As the directories are all hardlinks, you can make multiple snapshot 'cycles'.
For this I fould it is better to do it immediatally afetr you have synced the
primary 'current' backup.  That is do the backup, then create all the snapshot
cycles such as 'dayly', 'weekly' or 'monthly' snapshots of the 'current'
backup, as appropriate.

For example  This creates a single snapshot immediatally after
the 'current' primary backup directory, has been updated (sync'ed)

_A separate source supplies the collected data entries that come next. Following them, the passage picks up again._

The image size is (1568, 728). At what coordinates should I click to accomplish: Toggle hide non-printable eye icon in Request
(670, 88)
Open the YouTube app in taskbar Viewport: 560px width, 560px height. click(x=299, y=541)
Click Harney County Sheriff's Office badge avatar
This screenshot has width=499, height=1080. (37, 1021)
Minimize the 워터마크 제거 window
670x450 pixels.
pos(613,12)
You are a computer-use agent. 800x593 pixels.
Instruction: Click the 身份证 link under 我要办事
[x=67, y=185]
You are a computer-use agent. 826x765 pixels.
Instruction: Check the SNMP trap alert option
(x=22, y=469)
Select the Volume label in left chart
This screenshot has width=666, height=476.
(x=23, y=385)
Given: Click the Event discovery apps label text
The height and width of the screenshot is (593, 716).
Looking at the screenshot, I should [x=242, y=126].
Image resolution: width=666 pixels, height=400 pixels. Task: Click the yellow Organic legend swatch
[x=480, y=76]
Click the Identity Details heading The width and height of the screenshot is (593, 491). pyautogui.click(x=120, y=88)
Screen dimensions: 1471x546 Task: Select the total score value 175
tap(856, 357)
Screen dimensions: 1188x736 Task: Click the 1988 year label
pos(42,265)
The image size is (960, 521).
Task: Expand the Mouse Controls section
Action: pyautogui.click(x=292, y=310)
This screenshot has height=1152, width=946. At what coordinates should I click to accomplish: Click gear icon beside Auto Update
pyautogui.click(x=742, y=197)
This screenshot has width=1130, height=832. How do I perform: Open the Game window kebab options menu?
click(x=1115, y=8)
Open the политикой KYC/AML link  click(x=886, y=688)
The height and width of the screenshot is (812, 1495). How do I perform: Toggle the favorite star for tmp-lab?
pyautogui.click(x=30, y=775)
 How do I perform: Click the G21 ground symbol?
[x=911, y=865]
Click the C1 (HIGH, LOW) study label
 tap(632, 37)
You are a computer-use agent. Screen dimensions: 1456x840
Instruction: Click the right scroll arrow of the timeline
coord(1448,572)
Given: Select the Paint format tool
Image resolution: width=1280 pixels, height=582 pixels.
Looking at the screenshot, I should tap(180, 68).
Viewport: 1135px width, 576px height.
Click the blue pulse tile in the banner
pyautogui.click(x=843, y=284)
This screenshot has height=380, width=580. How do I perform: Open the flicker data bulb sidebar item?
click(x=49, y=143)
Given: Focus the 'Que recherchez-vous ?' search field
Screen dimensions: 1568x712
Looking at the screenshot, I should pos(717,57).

   rsync -a --delete $HOME backup_server:current
   ssh backup_server cp -l current snap_`date +%F_%H%M`

The 'cp' command can be a more complex script that performs multiple backup
cycles to preserve hourly/daily/monthly/yearly backup cycles, removing older
ones as appropriate.

-------------------------------------------------------------------------------
WARNING: Renaming directories breaks rsync hardlinks!

If you rename a directory in your home, the backups will break all the
hardlinks between what are essentially the same unchanged files within those
directories.  This means an rsync backup will then result in a massive
increase in the disk space needed for the backup.

For example... Say I have a sub-directory called 'my_photos' which has been
backed up by a rsync backup program.  Then I rename that directory to
'photos_2009'.  Later when the rsync backup makes new 'snapshot' it sees the
old directory deleted, and a new directory created. It does not see it as
a 'renaming', as so breaks all the hardlinks.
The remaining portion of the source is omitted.